Little of the impassioned debate that fractured lawmakers last year over possible military intervention in Syria is happening now as American war planes strike extremist targets in Iraq.

Almost a week into the Obama administration’s emergency action in northern Iraq, the campaign is attracting surprisingly broad bipartisan support. Republicans have issued several I-told-you-so statements and called for stronger action, and dovish Democrats say they’re concerned about slipping into a new war. But outright opposition has been muted.

“The need to move quickly to prevent further loss of life of men, women and children is not in dispute,” said Rep. Scott Rigell, a Republican expressing the view on Iraq of many in both parties. A year earlier, Rigell wrote a letter to President Barack Obama demanding that the White House seek congressional approval before ordering an attack on Syria, collecting the signature of more than 100 of his fellow House members.

Obama’s goals are more defined this time.

Last summer he wanted to punish Syrian President Bashar Assad’s government for using chemical weapons, hoping to deter repeat attacks and, at the prodding of Senate hawks, reverse the country’s civil war. With weak support at home and abroad, Obama requested authorization from Congress.

Lawmakers returned early from a recess full of town hall meetings where they heard little support for action. Facing defeat in the House and Senate, the administration ultimately opted for Russian-supported mediation and Assad relinquishing his chemical arsenal.

Several elements worked against Obama back then. Americans felt little responsibility for Syria, a country the United States has shunned for decades. Even without committing ground troops, U.S. airstrikes would have meant taking on a Syrian military with formidable air defense capabilities. The effort also could have helped anti-Assad groups with questionable motives, including the Sunni militants who have since named themselves the Islamic State and invaded Iraq, prompting that country’s civil war.

Iraq’s crisis is in some ways more urgent, though still far less deadly than the three-year fight in neighboring Syria that has killed 170,000 people.

Obama says he’s acting to protect thousands of American personnel in Iraq and avert a possible genocide of minority groups. In a place where the U.S. spent hundreds of billions of dollars and lost almost 4,500 lives trying to secure, the fact that hundreds of thousands of Christians are at risk reinforces an American sense of responsibility.

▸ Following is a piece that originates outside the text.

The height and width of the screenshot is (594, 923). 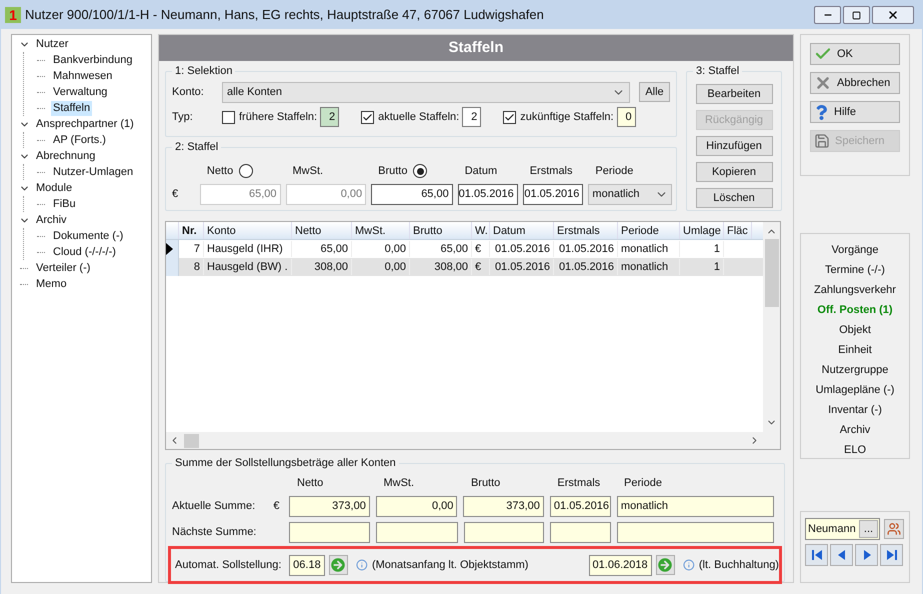 I want to click on tree-item: Nutzer, so click(x=52, y=44).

Unlike with Syria, the U.S. is working with the government in Iraq and fighting a group already on a U.S. terrorism blacklist. It is providing military assistance to the central government in Baghdad and to the largely autonomous Kurdish authorities in the north, a bastion of pro-American sentiment in a region full of Sunni extremist and Iranian influence.

Perhaps more confident of backing at home, Obama sidestepped asking for Congress’ permission this time. So far, he appears justified.

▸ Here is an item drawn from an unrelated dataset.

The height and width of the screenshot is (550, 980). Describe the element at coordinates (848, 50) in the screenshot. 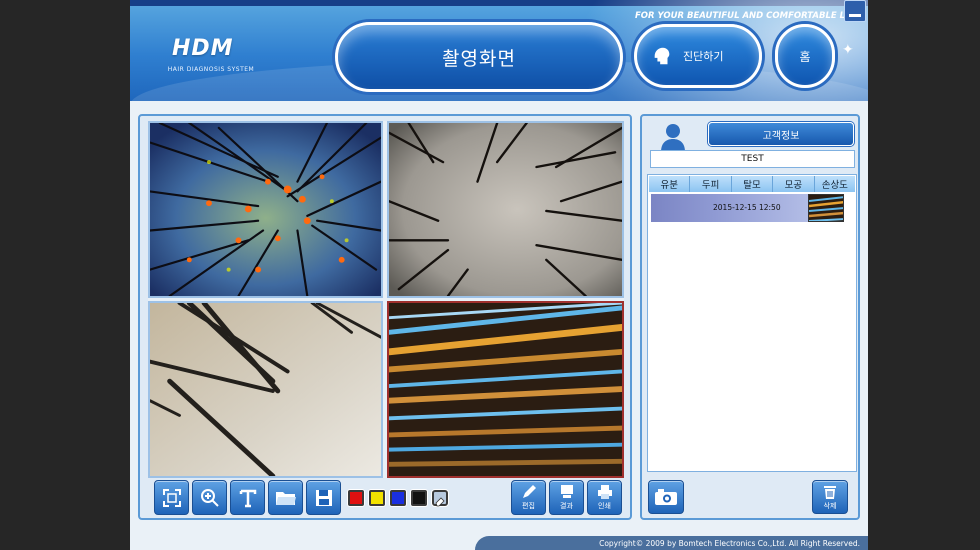

I see `sparkle-icon: ✦` at that location.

“The president’s authorization of airstrikes is appropriate,” the Republican leader of the House, Speaker John Boehner, said last week. Boehner, however, also blamed Obama for lacking a comprehensive strategy, which he said “only emboldens the enemy and squanders the sacrifices Americans have made.”

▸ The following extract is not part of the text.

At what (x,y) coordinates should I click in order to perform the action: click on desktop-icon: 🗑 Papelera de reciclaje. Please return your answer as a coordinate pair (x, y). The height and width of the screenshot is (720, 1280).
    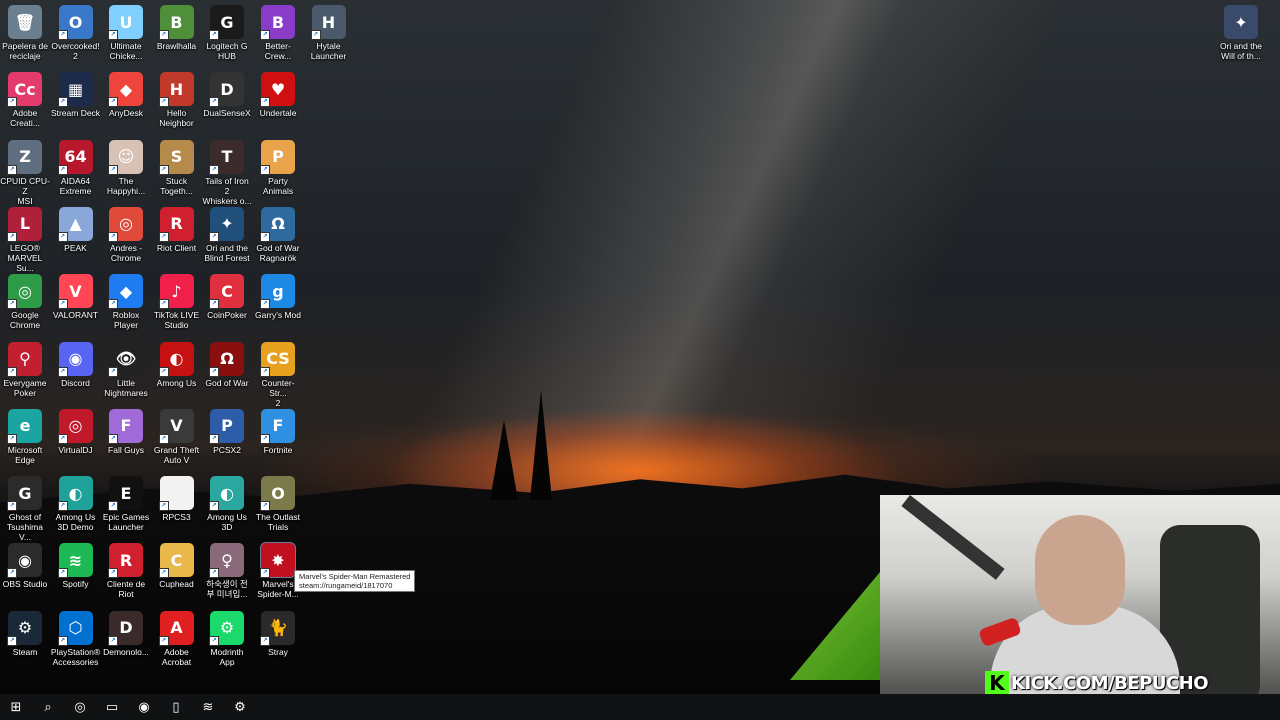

Many Republicans issued similar support for the action accompanied by broader criticism of Obama’s Iraq policy. They cite the administration’s inability to secure a U.S. military presence in Iraq after 2012 and its refusal for several weeks to order military action while officials were collecting intelligence and prodding Iraq into forming a more inclusive government. Iraq’s new president nominated on Monday a senior Shia lawmaker to form a new Cabinet, snubbing powerful incumbent Prime Minister Nouri al-Maliki.